Enfin, ces superbes asiles de la fainéantise ayant été supprimés par acte du parlement, on étala dans la place publique tous les instruments de leurs fraudes pieuses : le fameux crucifix de Boksley, qui se remuait et qui marchait comme une marionnette ; des fioles de liqueur rouge qu’on faisait passer pour du sang que versaient quelquefois les statues des saints, quand ils étaient mécontents de la cour : des moules de fer-blanc dans lesquels on avait soin de mettre continuellement des chandelles allumées, pour faire croire au peuple que c’était la même chandelle qui ne s’éteignait jamais ; des sarbacanes, qui passaient de la sacristie dans la voûte de l’église, par lesquelles des voix célestes se faisaient quelquefois entendre à des dévotes payées pour les écouter ; enfin tout ce que la friponnerie inventa jamais pour subjuguer l’imbécillité.

Alors plusieurs savants de l’Europe, bien certains que les moines et non les diables avaient mis en usage tous ces pieux stratagèmes, commencèrent à croire qu’il en avait été de même chez les anciennes religions ; que tous les oracles et tous les miracles tant vantés dans l’antiquité n’avaient été que des prestiges de charlatans ; que le diable ne s’était jamais mêlé de rien ; mais que seulement les prêtres grecs, romains, syriens, égyptiens, avaient été encore plus habiles que nos moines.

Le diable perdit donc beaucoup de son crédit, jusqu’à ce qu’enfin le bonhomme Bekker, dont vous pouvez consulter l’article[1], écrivit son ennuyeux livre contre le diable, et prouva par cent arguments qu’il n’existait point. Le diable ne lui répondit point ; mais les ministres du saint Évangile, comme vous l’avez vu, lui répondirent ; ils punirent le bon Bekker d’avoir divulgué leur secret, et lui ôtèrent sa cure ; de sorte que Bekker fut la victime de la nullité de Beelzébuth.

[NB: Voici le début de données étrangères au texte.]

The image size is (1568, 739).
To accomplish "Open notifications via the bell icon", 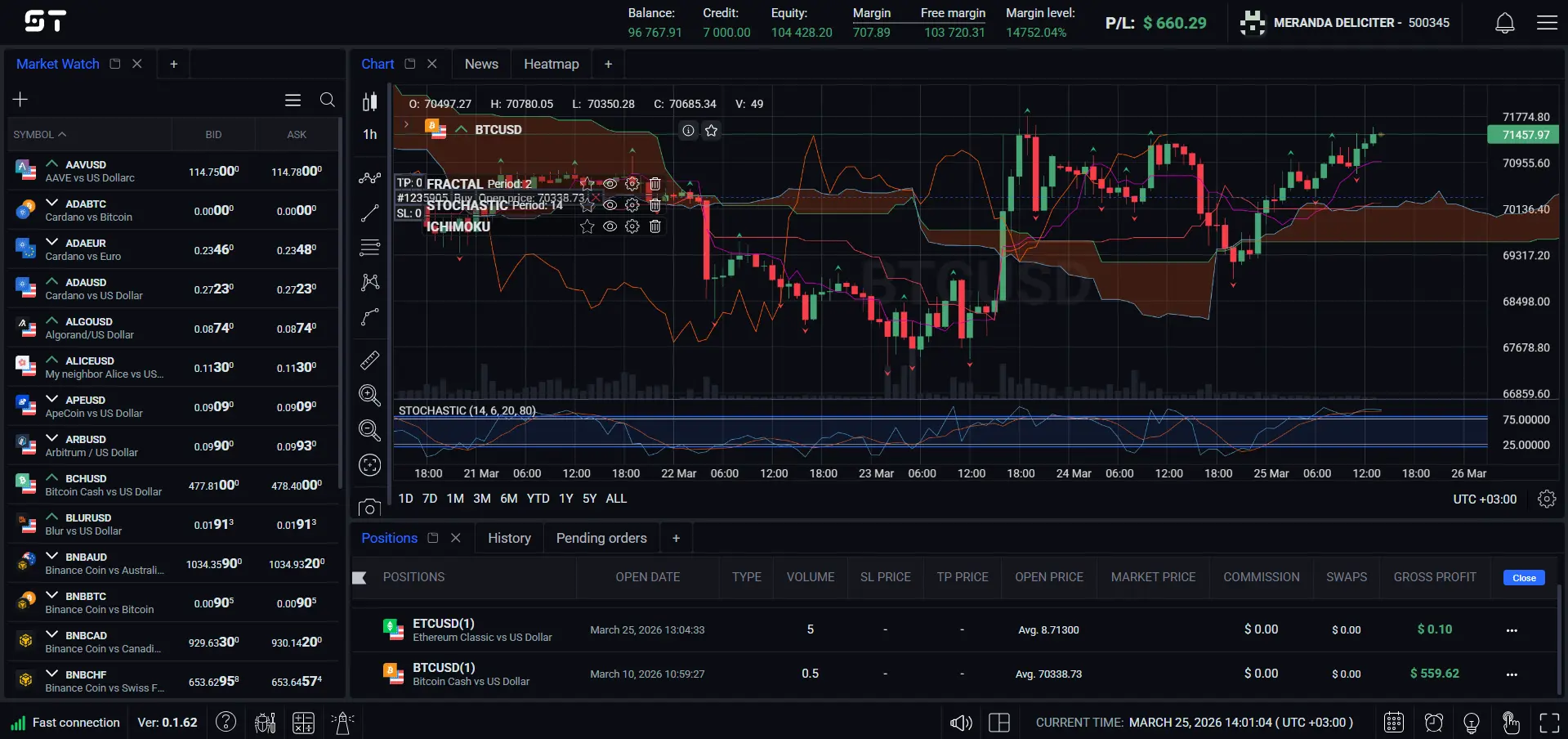I will (x=1503, y=22).
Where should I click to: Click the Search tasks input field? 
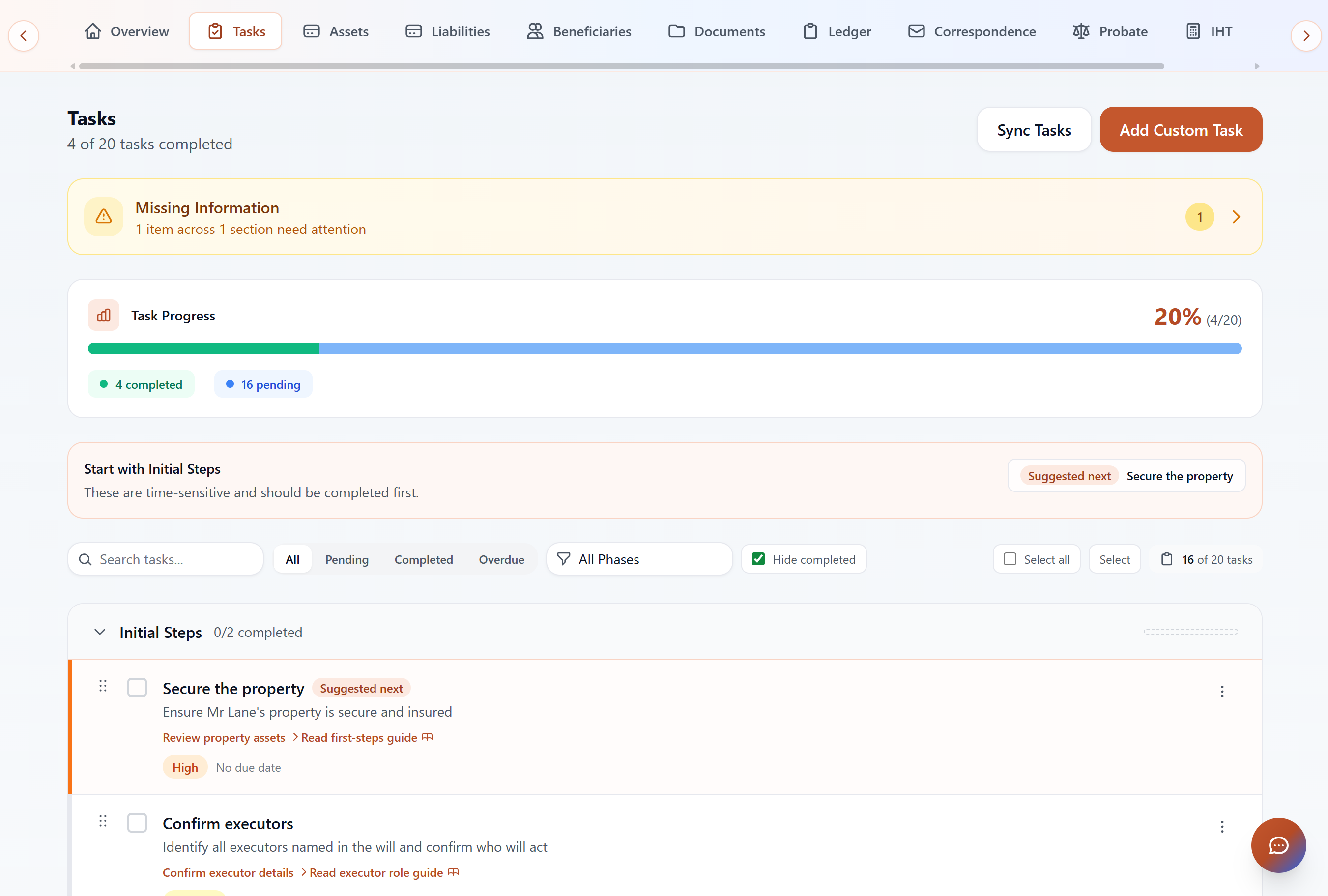pyautogui.click(x=166, y=559)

C’était le sort de la Hollande de produire les plus grands ennemis du diable. Le médecin Van Dale, philosophe humain, savant très-profond, citoyen plein de charité, esprit d’autant plus hardi que sa hardiesse était fondée sur la vertu, entreprit enfin d’éclairer les hommes, toujours esclaves des anciennes erreurs, et toujours épaississant le bandeau qui leur couvre les yeux,

  1. Tome XVII, page 559.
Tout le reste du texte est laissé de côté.